Okay, my friends, let’s talk about what we’re going to do tonight. Maybe a trip to Orchestra Hall to hear the Chicago Symphony?
Why, you ask, should you allow me to take you with me to the orchestra? Well, I can tell you why I go.
I don’t know any better.
The extraordinary sound of the symphony orchestra got to me before people had a chance to tell me that I wasn’t supposed to like music that, in their estimation, was old hat, even for people who wore old hats.
Orchestral music kept me company when I was a kid. It befriended me when I listened to albums my parents gave me, like “Tubby The Tuba” and “Fantasia.” We’d sneak time together when I’d raid my dad’s record collection, and we’d hang out regularly when I watched “Star Wars” (that soundtrack!), or listened to old records of Orson Welles’ “War of the Worlds,” or imagined being The Lone Ranger.
By the time kids at school tried to give me the memo that orchestral music was for elitist snobs, it was too late. I was already playing baseball, listening to the Jackson Five, playing with bugs and reading Encyclopedia Brown books, effectively doing all that boy-next-door stuff that disqualifies a kid from being elitist snob.
By then I’d figured it out: orchestral music was cool.

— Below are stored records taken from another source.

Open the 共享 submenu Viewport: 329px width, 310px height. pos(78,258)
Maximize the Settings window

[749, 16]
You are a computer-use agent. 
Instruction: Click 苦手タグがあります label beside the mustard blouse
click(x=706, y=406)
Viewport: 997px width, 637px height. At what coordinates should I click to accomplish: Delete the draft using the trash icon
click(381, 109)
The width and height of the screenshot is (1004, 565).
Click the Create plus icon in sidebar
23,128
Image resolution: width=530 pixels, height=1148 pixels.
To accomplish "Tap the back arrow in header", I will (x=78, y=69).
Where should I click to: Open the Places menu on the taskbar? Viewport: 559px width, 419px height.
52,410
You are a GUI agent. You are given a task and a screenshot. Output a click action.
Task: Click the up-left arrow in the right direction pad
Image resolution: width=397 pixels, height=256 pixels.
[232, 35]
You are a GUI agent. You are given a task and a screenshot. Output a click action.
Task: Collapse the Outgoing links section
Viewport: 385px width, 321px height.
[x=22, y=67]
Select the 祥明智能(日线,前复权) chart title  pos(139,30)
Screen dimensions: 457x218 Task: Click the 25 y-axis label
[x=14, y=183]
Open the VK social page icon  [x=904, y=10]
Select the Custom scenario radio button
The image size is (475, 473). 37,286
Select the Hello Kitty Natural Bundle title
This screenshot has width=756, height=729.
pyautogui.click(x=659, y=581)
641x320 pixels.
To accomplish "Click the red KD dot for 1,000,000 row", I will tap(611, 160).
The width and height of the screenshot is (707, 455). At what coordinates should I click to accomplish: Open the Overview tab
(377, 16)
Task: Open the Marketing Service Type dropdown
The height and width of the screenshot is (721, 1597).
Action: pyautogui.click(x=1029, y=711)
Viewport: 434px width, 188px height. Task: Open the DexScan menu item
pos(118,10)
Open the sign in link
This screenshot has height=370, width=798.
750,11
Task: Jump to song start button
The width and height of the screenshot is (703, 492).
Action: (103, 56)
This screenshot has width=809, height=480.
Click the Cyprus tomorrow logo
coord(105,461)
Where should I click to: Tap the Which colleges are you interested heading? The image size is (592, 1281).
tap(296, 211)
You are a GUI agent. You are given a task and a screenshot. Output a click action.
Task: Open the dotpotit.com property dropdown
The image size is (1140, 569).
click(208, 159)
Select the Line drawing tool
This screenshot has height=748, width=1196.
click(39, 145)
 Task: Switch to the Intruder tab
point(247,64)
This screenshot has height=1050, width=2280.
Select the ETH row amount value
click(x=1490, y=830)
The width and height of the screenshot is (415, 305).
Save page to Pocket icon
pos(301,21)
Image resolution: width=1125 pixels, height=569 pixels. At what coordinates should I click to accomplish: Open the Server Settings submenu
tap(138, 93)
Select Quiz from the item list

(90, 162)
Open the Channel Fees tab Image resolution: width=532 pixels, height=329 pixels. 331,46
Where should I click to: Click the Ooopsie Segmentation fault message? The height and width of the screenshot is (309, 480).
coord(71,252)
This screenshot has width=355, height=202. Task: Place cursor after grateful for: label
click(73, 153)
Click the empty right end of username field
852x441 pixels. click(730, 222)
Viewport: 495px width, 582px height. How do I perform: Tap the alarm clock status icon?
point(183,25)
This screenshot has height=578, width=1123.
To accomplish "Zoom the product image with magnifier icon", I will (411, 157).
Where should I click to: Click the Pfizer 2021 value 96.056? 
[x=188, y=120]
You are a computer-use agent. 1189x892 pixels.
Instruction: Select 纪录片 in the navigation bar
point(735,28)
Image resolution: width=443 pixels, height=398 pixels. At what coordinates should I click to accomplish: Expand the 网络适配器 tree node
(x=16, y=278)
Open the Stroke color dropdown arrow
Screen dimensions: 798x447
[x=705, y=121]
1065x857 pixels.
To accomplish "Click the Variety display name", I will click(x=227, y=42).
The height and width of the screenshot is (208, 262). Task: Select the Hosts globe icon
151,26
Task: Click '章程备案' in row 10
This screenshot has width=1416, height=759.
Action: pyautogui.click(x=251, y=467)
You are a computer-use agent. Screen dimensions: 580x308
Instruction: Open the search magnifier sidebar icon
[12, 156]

If it could paint audio pictures of the war of 1812 and cowboys riding across the plain, and if it could inspire Walt Disney to paint pictures of dinosaurs and mountain demons, and if Steven Spielberg and George Lucas used it in movies about sharks and space ships, how could it be anything but cool?
(And as for that elitist snob thing, let’s not kid ourselves; you’re going to find those everywhere. Ever sat next to a die-hard Roger Waters fan during a performance of the “The Wall?” Me neither, and I don’t want to. )
And, come on, admit it. You already like this stuff.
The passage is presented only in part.